Jakarta (23/11) – Guna mengoptimalkan upaya penegakan hukum, menyamakan persepsi serta memberikan pemahaman terkait dengan penerapan Tindak Pidana Pencucian Uang (TPPU), Pusat Pelaporan dan Analisis Transaksi Keuangan (PPATK) menyelenggarakan kegiatan Sinergi Penegakan TPPU kepada instansi-instansi yang memiliki kewenangan Penyidik Pegawai Negeri Sipil (PPNS) dan penyedia jasa keuangan (PJK) bank. Kegiatan ini diselenggarakan secara virtual, Selasa, 23 November 2021.

Plt.
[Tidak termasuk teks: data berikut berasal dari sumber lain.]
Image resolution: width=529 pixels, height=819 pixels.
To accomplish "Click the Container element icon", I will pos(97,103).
Deputi Bidang Pemberantasan PPATK, Aris Priatno mengapresiasi atas antusias kehadiran para peserta dari Aparat Penegak Hukum dan Penyedia Jasa Keuangan dalam kegiatan ini.
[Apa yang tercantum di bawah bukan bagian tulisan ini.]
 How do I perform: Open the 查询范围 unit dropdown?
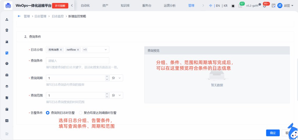(116, 95)
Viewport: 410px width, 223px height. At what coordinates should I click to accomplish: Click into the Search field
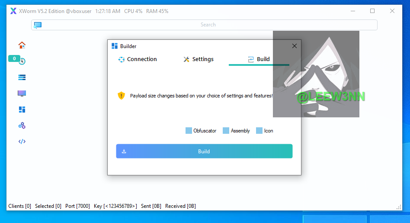pyautogui.click(x=208, y=25)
“Selain untuk menyamakan persepsi dan pemahaman dalam penanganan TPPU, kegiatan ini juga bertujuan untuk membuka jaringan komunikasi dan relasi antara PPATK, Aparat Penegak Hukum dan Penyedia Jasa Keuangan sehingga fungsi koordinasi dalam penanganan perkara tindak pidana pencucian uang dapat berjalan dengan baik,” ungkapnya.
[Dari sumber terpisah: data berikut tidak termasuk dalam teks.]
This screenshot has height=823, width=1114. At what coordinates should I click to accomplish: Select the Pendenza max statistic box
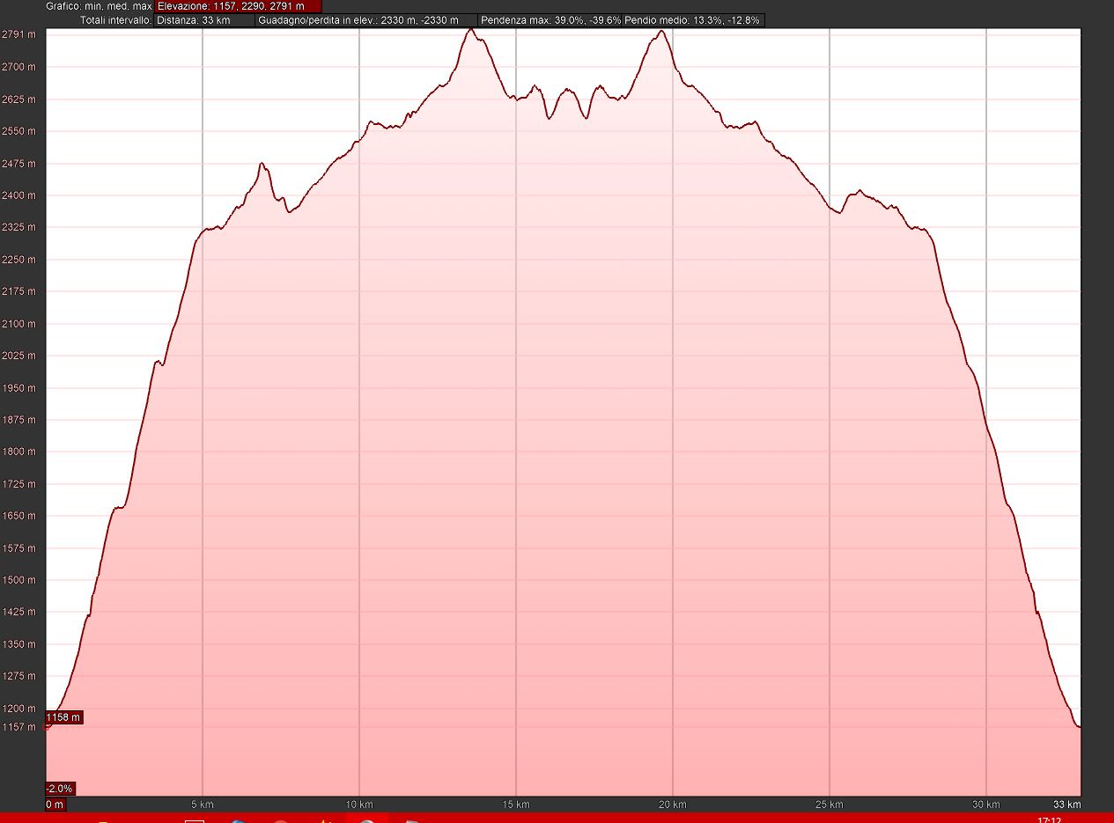pyautogui.click(x=550, y=20)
Selain itu, Direktur Analisis Pemeriksaan II PPATK ini berharap seluruh peserta dapat menyimak pemparan dari beberapa narasumber, serta aktif dalam sesi diskusi untuk bertanya dan bertukar pikiran dengan PPATK maupun PJK.

“Beberapa narasumber memaparkan materi tentang kewenangan penyidik, penelusuran transaksi keuangan mencurigakan, serta kerja sama dalam penanganan perkara TPPU,” lanjutnya.

Dengan adanya persamaan persepsi dan pemahaman antara Aparat Penegak Hukum, PPNS, dan PJK diharapkan mampu mengoptimalkan penanganan TPPU di Indonesia baik dari segi pencegahan maupun pemberantasan, serta menumbuhkan motivasi mereka untuk selalu bersinergi menegakkan Rezim APUPPT di Indonesia.

Putusan MK nomor: 15/PUU-XIX/2021 pada 29 Juni 2021 terkait uji materi (judicial review) atas penjelasan Pasal 74 Undang-Undang Nomor 8 Tahun 2010 tentang Pencegahan dan Pemberantasan TPPU (UU TPPU) telah memperluas kewenangan Penyidik Pegawai Negeri Sipil (PPNS) yang sebelumnya tidak termuat dalam Penjelasan Pasal 74 UU TPPU. Dengan demikian, putusan MK membuka jalan bagi PPNS guna menyidik tindak pidana asal sekaligus penyidikan TPPU.

Urgensi penyidikan TPPU untuk ditangani oleh instansi yang memiliki PPNS, sangat diperlukan sebagai wujud mitigasi risiko berdasarkan hasil National Risk Assessment (NRA) TPPU Tahun 2021. Menurut data NRA TPPU Tahun 2021, terdapat 5 besar tindak pidana asal berisiko terhadap TPPU yang juga menjadi kewenangan PPNS, yaitu secara berturut-turut adalah tindak pidana korupsi, narkotika, di bidang perpajakan, di bidang perbankan, dan di bidang kehutanan.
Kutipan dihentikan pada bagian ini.